Critical Business Process Review
Most people believe they understand the core business processes they rely on every day to complete routine tasks. Digital transformation initiatives promised to increase productivity, profitability, and employee satisfaction by leveraging automation, machine learning, and access to more data to improve the quality of decisions. For most organizations, these two preceding statements may be true, but more likely than not, they are flawed and influenced by a dangerous anchoring bias. Anchoring bias is the human tendency to ‘rely too heavily on the first piece of information offered when making decisions.’ From an organizational perspective, this bias is frequently referred to as ‘tribal knowledge.’ It typically originates when groups of individuals are engaged in a shared task to achieve an overall objective or create an organizational capability required to achieve the desired outcome. The risk associated with this mindset is that if a critical business process is producing its desired output, then someone must have a detailed understanding of how it works. Unfortunately, this statement is NOT always accurate for many critical business processes.
One of the fundamental challenges and risks is that business processes tend to be built organically out of necessity and are modified over time as needs change. With no formal process to document or model, much less analyze the risk of a mission-critical process, the most common assumption is that someone else has taken the time to accurately capture the component details and necessary dependencies required to complete a specific task. This challenge is compounded by the fact that critical business processes are often established early in an organization’s lifecycle. They frequently evolve over time to adapt to changing requirements and can be migrated to new technology platforms to improve support for them. Even if the tough decision is made to tackle this daunting task, it may be difficult if the original executive sponsor, architects, and key stakeholders are no longer associated with the organization.
Consider fundamental capabilities that all businesses have to address regardless of industry, like having a qualified lead to cash business process. Who would you ask in your organization for the up to date diagram for this or any other business process that, if it was interrupted, could introduce a severe risk into your environment?

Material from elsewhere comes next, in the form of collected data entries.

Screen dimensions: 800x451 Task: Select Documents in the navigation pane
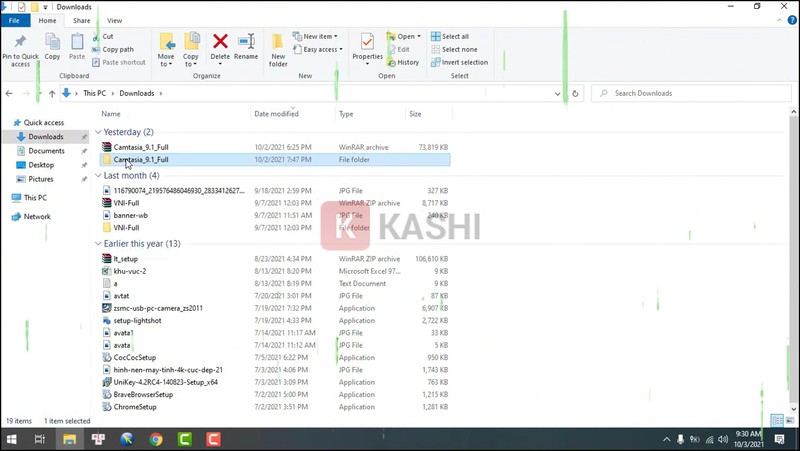click(46, 151)
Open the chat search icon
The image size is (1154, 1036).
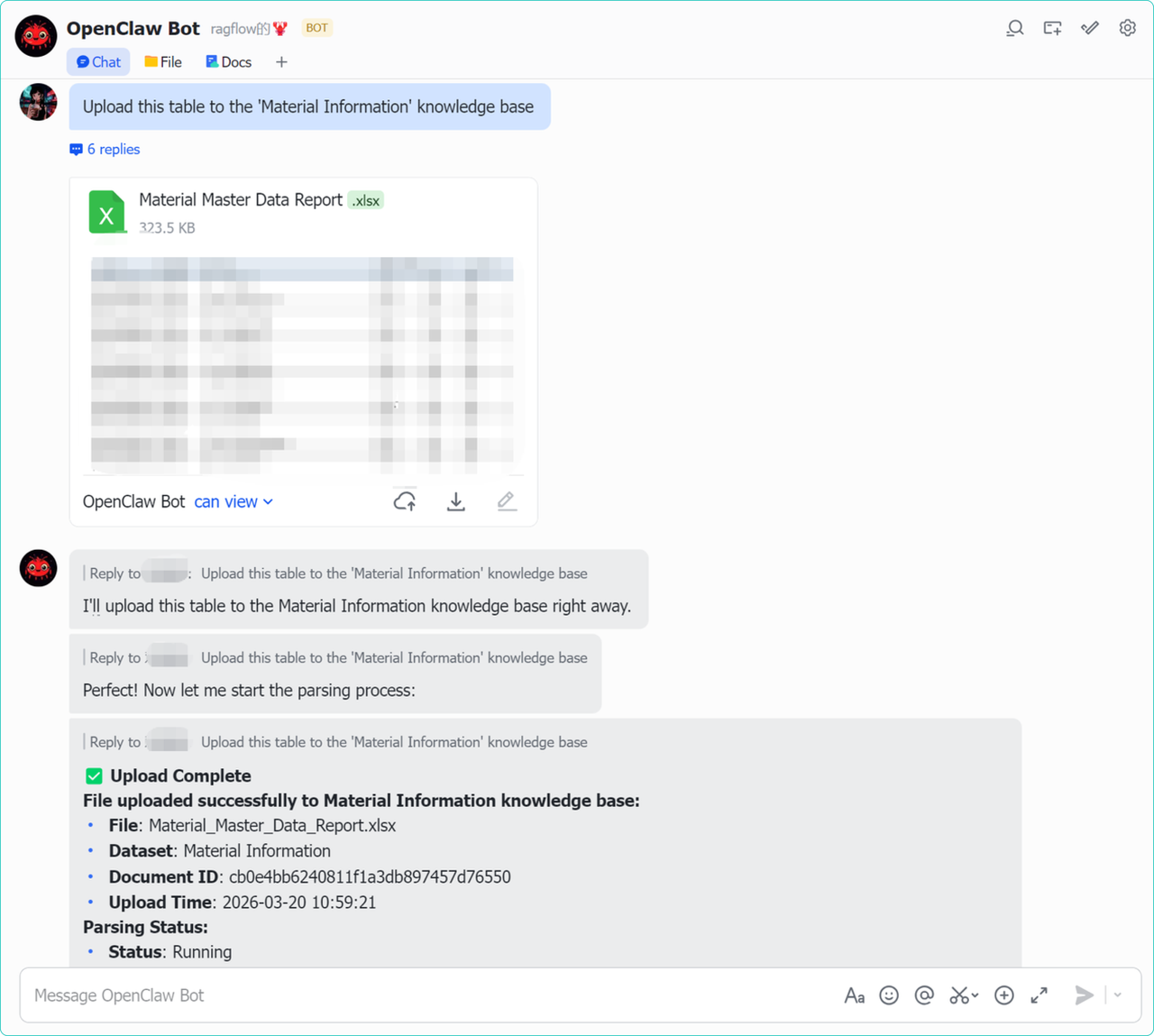[1015, 28]
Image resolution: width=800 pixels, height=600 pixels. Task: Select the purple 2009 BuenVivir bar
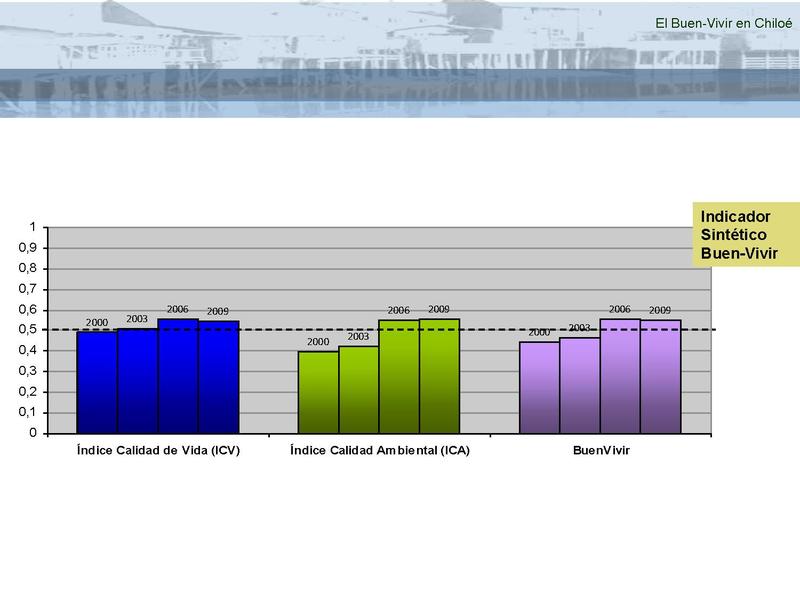(x=660, y=377)
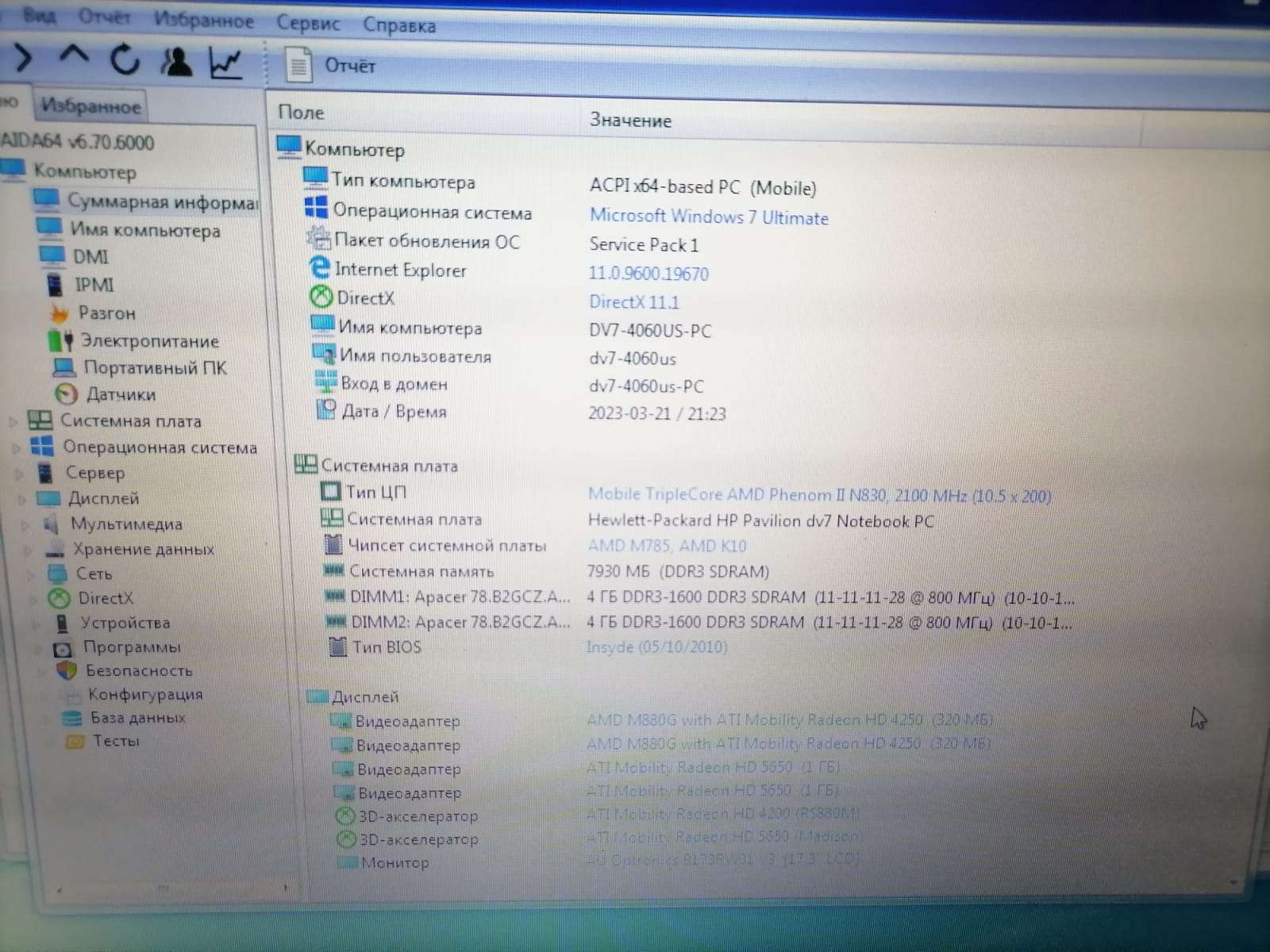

Would the diagram include an up to date description of the following:
- Description, including the criticality, of the business process
- Logical data flow diagram
- Asset inventory and interdependencies required for compliance, privacy, integrity and availability requirements
- Physical and/or virtual asset infrastructure architecture diagrams
- Role-Based Access Control (RBAC) for data and network resources
- Use cases to describe standard and anticipated input and output
- Inherent and residual risk entries in the risk register to account for the impact of implemented controls
- Specifically named business leaders that are assigned as risk owners in the risk register for the overall business process, critical sub-processes, 3 rd party providers (e.g., software manufacture or cloud/hosting providers) and periodic testing to verify controls are working properly
- FAIR Model analysis for the most frequent events/scenarios the organization can anticipate based on historical or industry provided intelligence
- Threat models to describe how abuse cases and bad actors could exploit the critical business processes
- Testing scenarios to verify the proper operation and implementation of controls are functioning as expected in pre-production and/or production environments
- Key Performance Indicates (KPIs) and Key Risk Indicators (KRIs) to monitor that the business process is operating within tolerances to achieve corporate goals while remaining within boundaries established by the organization’s risk appetite statement
This is a representative list of some of the core elements that go into any Core Business Process Review (CBPR). This level of detail and analysis should be undertaken for the handful of business processes that must be in place to achieve the organization’s strategic goals and to meet compliance requirements. Merchant banks, card brands, and other digital data exchanges continue to refine their requirements to achieve an adequate level of transparency to gain an understanding and assurance that business processes are sound and secure. The other very important use of these documents and process models is for budgeting and prioritization of risk treatment and response at an enterprise level. If an organization has this level of understanding of its core business process, it should be easy to evaluate any request to implement additional controls to address specific threats. Any budget request to address a specific threat scenario should be able to easily highlight and quantify what amount of risk will be reduced in a given critical business process. The business case should be easy to evaluate with threat modeling and a corresponding impact assessment using FAIR to establish a clear financial return across a range of preferred risk response options.